Microsoft CRM, the No. 1 pick for Trail Blazers

Things changed suddenly for the Portland Trail Blazers last May.

With just a 5% chance, the team beat the odds and won the National Basketball Association lottery, giving them the right to select first in the annual draft of amateur players. With it, the team picked Greg Oden, a highly regarded seven-foot-tall center who led Ohio State University to the national title game last year as a freshman.

"We've been on a roll since that day, and the guy hasn't even played a game yet," said Chris Dill, vice president and CIO with the team.

Just as the arrival of a tall, athletic 19-year-old can change the fortunes of a team on the court, it can also change the business. The Trail Blazers sold 3,500 season tickets before the team even selected Oden. And as the organization overhauls its roster, it's also overhauling its IT systems, including deploying 100 licenses of Microsoft Dynamics CRM 3.0.

"I always had a keen eye on the Microsoft product," Dill said. "I've been watching this product mature. I looked at Microsoft CRM when 1.0 came out and said, 'Nope, not ready for prime time yet.' That's a well-known thing with Microsoft products."

But with Dynamics 3.0, Dill and the Trail Blazers felt the time had come to make the switch.

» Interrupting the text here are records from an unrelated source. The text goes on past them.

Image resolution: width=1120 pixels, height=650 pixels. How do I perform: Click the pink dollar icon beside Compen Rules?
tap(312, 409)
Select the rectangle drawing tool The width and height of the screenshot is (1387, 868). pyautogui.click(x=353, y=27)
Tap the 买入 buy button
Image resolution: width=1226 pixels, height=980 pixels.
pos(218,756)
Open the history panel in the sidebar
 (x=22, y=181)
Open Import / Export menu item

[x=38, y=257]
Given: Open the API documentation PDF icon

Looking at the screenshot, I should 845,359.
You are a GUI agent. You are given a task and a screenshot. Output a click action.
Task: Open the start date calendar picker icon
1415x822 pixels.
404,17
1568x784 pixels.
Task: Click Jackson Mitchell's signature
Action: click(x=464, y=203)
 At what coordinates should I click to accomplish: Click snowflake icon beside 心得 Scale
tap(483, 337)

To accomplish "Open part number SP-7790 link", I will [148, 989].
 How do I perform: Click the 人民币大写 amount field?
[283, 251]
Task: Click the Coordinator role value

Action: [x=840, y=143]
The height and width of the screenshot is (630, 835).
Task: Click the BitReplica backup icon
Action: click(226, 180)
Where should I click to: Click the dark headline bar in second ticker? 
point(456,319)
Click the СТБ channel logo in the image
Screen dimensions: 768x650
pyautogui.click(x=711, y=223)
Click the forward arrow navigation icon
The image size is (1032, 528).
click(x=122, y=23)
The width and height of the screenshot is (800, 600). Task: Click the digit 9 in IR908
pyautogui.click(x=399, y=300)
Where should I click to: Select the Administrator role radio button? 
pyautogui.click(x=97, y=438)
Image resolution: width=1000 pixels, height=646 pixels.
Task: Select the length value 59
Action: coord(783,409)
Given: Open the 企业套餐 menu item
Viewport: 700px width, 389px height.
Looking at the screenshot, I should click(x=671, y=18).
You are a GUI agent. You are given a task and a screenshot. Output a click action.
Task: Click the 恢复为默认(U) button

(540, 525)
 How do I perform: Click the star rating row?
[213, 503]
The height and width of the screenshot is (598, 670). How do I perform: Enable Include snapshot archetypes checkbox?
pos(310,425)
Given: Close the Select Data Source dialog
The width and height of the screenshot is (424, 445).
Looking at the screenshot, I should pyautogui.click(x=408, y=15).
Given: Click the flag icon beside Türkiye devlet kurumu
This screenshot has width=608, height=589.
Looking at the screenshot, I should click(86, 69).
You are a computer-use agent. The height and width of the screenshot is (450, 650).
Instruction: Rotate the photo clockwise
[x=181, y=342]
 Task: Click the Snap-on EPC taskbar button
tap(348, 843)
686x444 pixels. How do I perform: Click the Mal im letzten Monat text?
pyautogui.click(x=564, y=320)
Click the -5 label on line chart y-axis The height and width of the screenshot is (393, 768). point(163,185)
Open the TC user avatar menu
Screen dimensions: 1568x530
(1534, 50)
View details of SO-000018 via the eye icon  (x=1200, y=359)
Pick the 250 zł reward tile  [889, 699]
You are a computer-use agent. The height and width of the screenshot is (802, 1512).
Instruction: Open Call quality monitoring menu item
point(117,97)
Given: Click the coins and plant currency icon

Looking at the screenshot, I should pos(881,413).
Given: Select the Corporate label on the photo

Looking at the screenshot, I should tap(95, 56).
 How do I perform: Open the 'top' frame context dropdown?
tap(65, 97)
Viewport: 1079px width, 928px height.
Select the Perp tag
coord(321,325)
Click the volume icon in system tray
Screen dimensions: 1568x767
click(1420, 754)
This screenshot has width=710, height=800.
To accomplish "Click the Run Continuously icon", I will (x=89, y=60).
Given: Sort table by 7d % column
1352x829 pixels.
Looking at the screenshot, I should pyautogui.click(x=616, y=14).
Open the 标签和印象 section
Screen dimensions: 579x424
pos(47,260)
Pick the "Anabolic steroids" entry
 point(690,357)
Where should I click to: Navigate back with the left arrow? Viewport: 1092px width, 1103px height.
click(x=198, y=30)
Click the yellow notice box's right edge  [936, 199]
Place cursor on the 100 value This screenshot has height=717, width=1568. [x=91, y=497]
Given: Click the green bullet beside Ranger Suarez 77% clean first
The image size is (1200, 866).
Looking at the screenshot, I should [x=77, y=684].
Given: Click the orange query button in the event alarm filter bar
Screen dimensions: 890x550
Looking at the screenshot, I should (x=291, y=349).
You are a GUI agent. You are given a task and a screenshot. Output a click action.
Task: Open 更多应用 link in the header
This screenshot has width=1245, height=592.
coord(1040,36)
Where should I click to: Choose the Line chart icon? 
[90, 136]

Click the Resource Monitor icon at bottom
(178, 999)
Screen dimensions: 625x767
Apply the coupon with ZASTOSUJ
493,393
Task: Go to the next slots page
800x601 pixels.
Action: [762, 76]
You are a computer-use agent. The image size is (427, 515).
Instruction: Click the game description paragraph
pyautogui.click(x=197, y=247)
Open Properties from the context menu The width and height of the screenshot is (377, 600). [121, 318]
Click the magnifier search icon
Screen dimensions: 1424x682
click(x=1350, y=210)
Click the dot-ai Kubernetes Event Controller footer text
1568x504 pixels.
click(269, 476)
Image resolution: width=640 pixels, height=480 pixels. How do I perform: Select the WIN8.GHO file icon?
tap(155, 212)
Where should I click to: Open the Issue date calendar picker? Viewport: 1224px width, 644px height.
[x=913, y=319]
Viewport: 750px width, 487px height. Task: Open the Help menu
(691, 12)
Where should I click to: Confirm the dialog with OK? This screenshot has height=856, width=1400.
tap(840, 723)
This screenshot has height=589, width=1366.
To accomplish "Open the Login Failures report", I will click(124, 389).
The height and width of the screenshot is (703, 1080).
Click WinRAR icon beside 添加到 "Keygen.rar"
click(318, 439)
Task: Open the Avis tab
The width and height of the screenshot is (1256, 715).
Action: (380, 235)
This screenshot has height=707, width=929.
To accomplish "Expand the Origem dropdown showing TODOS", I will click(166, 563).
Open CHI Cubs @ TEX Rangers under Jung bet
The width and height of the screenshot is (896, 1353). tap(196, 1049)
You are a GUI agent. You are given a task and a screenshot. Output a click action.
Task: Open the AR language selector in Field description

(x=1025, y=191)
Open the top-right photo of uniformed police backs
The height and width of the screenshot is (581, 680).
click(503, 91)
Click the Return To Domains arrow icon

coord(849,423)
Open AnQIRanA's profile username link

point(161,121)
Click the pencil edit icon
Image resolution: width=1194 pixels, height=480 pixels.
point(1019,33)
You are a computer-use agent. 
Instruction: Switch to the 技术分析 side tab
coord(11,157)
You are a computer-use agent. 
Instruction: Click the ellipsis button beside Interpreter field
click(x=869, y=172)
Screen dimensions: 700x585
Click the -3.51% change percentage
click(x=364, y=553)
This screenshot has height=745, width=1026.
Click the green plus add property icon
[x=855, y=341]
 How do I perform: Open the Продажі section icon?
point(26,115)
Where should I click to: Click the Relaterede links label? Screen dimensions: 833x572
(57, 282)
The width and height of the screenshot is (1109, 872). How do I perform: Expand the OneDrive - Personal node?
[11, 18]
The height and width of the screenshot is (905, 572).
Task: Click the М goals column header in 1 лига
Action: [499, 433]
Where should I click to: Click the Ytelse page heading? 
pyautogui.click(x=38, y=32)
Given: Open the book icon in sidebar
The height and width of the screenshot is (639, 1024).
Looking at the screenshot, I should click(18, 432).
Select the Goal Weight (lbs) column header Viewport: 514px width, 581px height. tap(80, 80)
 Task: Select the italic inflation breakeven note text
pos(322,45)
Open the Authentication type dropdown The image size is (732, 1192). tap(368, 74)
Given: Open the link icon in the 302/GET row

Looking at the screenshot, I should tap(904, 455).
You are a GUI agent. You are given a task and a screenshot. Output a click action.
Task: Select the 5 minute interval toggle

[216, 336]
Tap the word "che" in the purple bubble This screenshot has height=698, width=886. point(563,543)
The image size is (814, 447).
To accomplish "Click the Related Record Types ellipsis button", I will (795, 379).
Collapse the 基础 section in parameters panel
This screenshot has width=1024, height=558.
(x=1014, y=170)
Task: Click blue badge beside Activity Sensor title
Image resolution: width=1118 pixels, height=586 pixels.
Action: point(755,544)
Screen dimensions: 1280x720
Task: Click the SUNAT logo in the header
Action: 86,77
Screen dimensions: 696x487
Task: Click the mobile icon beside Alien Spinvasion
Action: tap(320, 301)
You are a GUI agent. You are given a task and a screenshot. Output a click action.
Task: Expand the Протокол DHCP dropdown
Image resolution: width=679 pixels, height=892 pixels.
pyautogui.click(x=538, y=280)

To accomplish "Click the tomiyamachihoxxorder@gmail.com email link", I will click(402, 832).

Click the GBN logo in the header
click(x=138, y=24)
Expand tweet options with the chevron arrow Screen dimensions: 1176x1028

The Trail Blazers will be launching the CRM system over the next two months, and while the timing is fortuitous, with a new star joining the team, the project has been in the works for years. The Trail Blazers implemented Onyx CRM during the 1988-1989 season, which happened to be the year a player strike shortened the schedule. The team was in a down sales cycle recently, until the arrival of Brandon Roy, last year's Rookie of the Year, helped begin to turn things around, Dill said.

"Over the past three years, we've been working on this plan to rebuild our systems for when we started to hit this product cycle going back up," he said. "It just happens it went up drastically because of the luck of getting the No. 1 draw."

Things are looking up for the Trail Blazers, and they seem to be looking up for Microsoft CRM as well. The company reports that it sold more than 85,000 seats of Microsoft Dynamics CRM in the last quarter, and it is preparing to release the next version of its CRM product, code-named Titan, complete with a multi-tenant, on-demand version, in the fourth quarter.

One might think that for a basketball team owned by Paul Allen, co-founder of Microsoft, the decision to deploy Microsoft CRM was an easy one, but Allen does not have a hands-on approach at that level, according to Dill.

Rather, a couple of things appealed to Dill about Microsoft CRM, particularly its tight integration with the Outlook email client, an application most of the organization works within already. He added that the .NET architecture, mobile integration platform and a workflow engine, which the team doesn't have with Onyx, were all factors.

"This is a more pliable platform, with changing screens and drop-down menus," Dill said. "I have a programmer where there are things that would take days in Onyx that will take minutes on Microsoft. I sort of describe it as Onyx being a 70% solution. I think this is going to be closer to an 80% solution, and my longer-term goal is to get it to 88%."

On the business side, the team is hoping to leverage some upsell opportunities and a better understanding of customer behavior once the CRM system is in place. For example, knowing what customers have called customer service and why, how much a particular advertiser spends with the team before important meetings, or convincing people who come to one game a year to come to two. And as the team sells more season tickets, that means more effort on renewals next year.

"At the end, customer relationship management is about treating your customers as [well] as you can," Dill said. "In the world of sports, we work on a renewal basis. I want you to have good experiences at the game, dealing with people from parking to prices to games."

Greg Oden throwing down dunks and blocking shots will certainly help with that, but sports teams are learning they can't depend on things like that.

"In the end, when you chart out your goal for the year, you have to take out the situational things -- a player could get hurt, could get traded," Dill said. "You can't rely on Oden. Oden is going to bring a certain amount of easy money, but marketing and sales need to go beyond that automatic yield."